Dashboard (Grafana)¶

The Grafana dashboard provides monitoring for chaos experiments via Prometheus metrics exported by the chaos controller. It includes 9 panels tracking experiment verdicts, recovery times, injections, and deviations.

Overview¶

The dashboard visualizes five Prometheus metric families exposed by the chaos controller:

Active experiment count
Verdict distribution over time
Injection counts by type
Recovery time percentiles
Reconcile cycle percentiles
Deviation tracking by type

Prerequisites¶

Grafana Operator or Grafana instance
Prometheus with ServiceMonitor configured for the chaos controller metrics endpoint
Chaos controller running with metrics server enabled (default: :8080/metrics)

Installation¶

Deploy the dashboard via Kustomize:

oc apply -k config/grafana/

This creates a GrafanaDashboard CR that the Grafana Operator will sync to your Grafana instance. If you're not using the Grafana Operator, you can manually import config/grafana/dashboard.json via the Grafana UI.

Metrics Reference¶

The chaos controller exposes the following Prometheus metrics:

`chaosexperiment_verdicts`¶

Type: Counter

Labels: - verdict: Resilient, Degraded, Failed, Inconclusive

Description: Total count of experiments by verdict. Incremented when an experiment transitions to the Complete phase.

`chaosexperiment_deviations`¶

Type: Counter

Labels: - deviation_type: The type of deviation detected during the post-check phase

Description: Total count of deviations detected across all experiments. A single experiment can contribute multiple deviations.

`chaosexperiment_injections`¶

Type: Counter

Labels: - injection_type: PodKill, ConfigDrift, NetworkLatency, etc.

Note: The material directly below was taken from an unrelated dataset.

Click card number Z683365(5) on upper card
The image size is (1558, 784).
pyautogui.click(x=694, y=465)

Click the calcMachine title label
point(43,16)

Description: Total count of injection events. Incremented when an experiment transitions to the Injecting phase.

`chaosexperiment_active_experiments`¶

Type: Gauge

Description: Number of experiments currently in a non-terminal phase (Pending, Pre-check, Injecting, Observing, Post-check, Evaluating).

`chaosexperiment_recovery_seconds`¶

Type: Histogram

Buckets: [1, 5, 10, 30, 60, 120, 300, 600, 1200, 1800]

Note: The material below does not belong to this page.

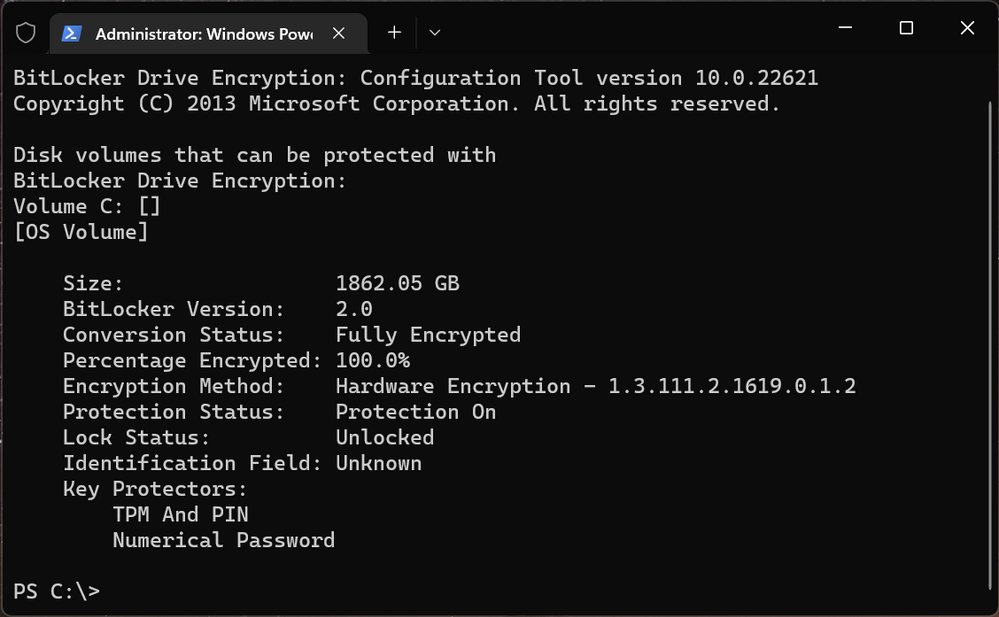
Task: Close the Administrator PowerShell tab
Action: tap(339, 33)
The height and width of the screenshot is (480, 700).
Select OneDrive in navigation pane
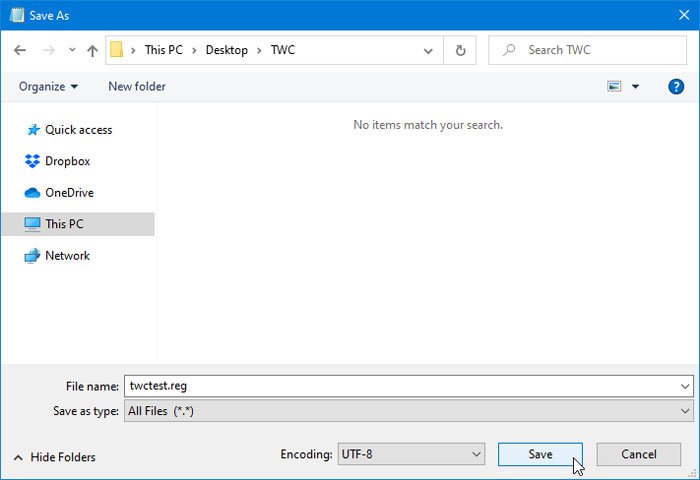pos(68,192)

Description: Time in seconds from injection start to recovery (post-check pass). Only recorded for experiments with a Resilient or Degraded verdict.

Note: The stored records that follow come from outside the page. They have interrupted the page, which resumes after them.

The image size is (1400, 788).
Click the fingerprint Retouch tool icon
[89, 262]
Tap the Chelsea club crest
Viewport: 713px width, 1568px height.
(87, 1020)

`chaosexperiment_recovery_cycles`¶

Type: Histogram

Buckets: [1, 2, 3, 5, 10, 20, 50, 100]

Description: Number of reconcile cycles required for recovery. Only recorded for experiments with a Resilient or Degraded verdict.

Panels¶

The dashboard includes 9 panels arranged in a 3-row grid:

Active Experiments¶

Type: Stat

Query:

sum(chaosexperiment_active_experiments)

Description: Current count of running experiments. Shows the last non-null value.

Total Injections¶

Type: Stat

Query:

sum(chaosexperiment_injections)

Description: Total injection count across all experiments. Shows the last non-null value.

Deviations per Experiment¶

Type: Stat

Query:

sum(chaosexperiment_deviations) / sum(chaosexperiment_verdicts)

Description: Average number of deviations per experiment. Shows - if no experiments have completed.

Verdict Distribution¶

Type: Pie chart

Query:

sum by (verdict)(chaosexperiment_verdicts)

Description: Proportion of experiments by verdict (Resilient, Degraded, Failed, Inconclusive). Legend shows verdict labels. Color overrides: - Resilient: green (#4caf50) - Degraded: orange (#ff9800) - Failed: red (#f44336) - Inconclusive: gray (#9e9e9e)

Injections by Type¶

Type: Bar gauge (horizontal)

Query:

sum by (injection_type)(chaosexperiment_injections)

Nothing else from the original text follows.